Argentine politician

Guillermo Patricio Kelly (b. Avellaneda, Buenos Aires, Argentina, 29 July 1921 – d. Buenos Aires, July 1, 2005) was a politician and activist, the leader of the Nationalist Liberation Alliance (ALN) of Argentina from 1953 to 1955. He led the party to drop its former antisemitism. Arrested after the military coup in 1955, Kelly escaped and fled the country. He later returned to Argentina and became active again, this time in left-wing politics.

==Leader of the ALN==
Kelly sought to move the ALN from its antisemitic past. He met with Israel's ambassador to Argentina, Dr. Aryeh Leon Kubowitzki, and told him that the ALN had forsworn antisemitism. In 1954, antisemitism was dropped from the party platform.
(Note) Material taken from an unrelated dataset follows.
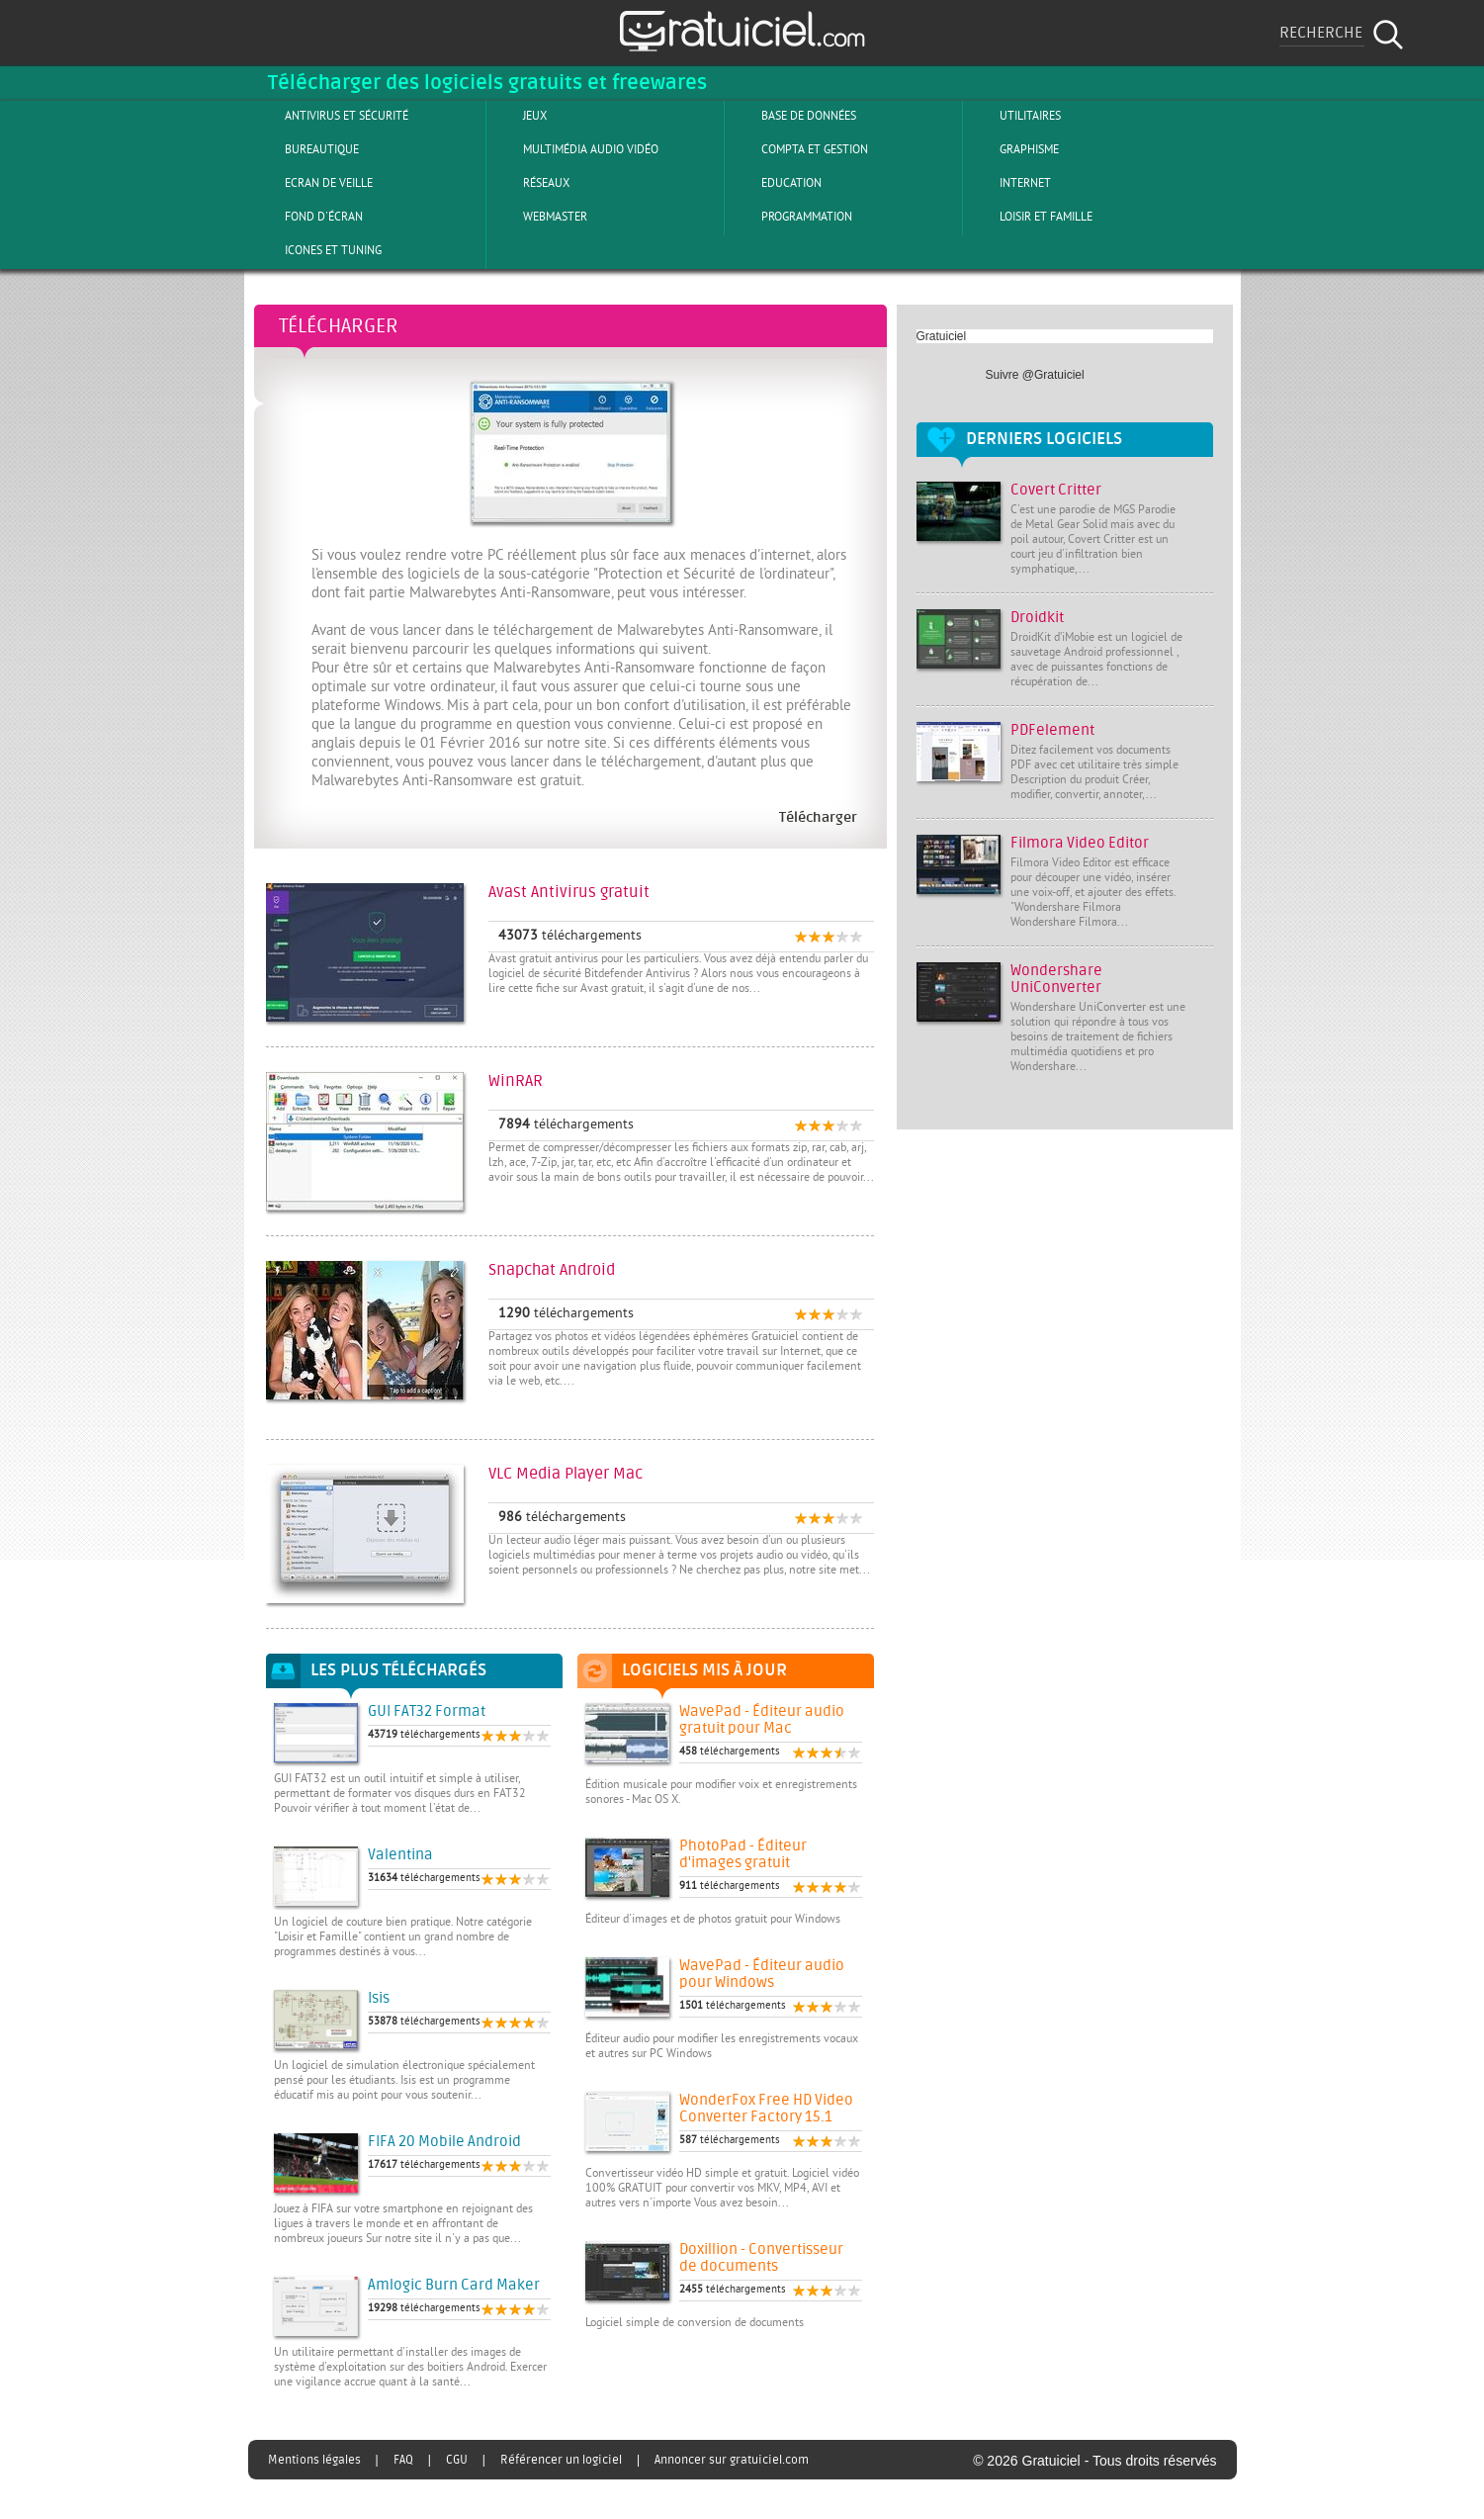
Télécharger (338, 326)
Kelly was arrested for having used a forged passport after the 1955 anti-Peronist Revolución Libertadora, a coup d'état by the military. He escaped and fled the country in 1957. Kelly later turned to left-wing radicalism.

He returned to the country. On 24 August 1983, Kelly was kidnapped and released some hours later. Aníbal Gordon, a suspected member of Triple A, a right-wing death squad founded in 1973 by the Perón government, was charged with Kelly's kidnapping and in 1985 convicted of three other murders during the early 1970s.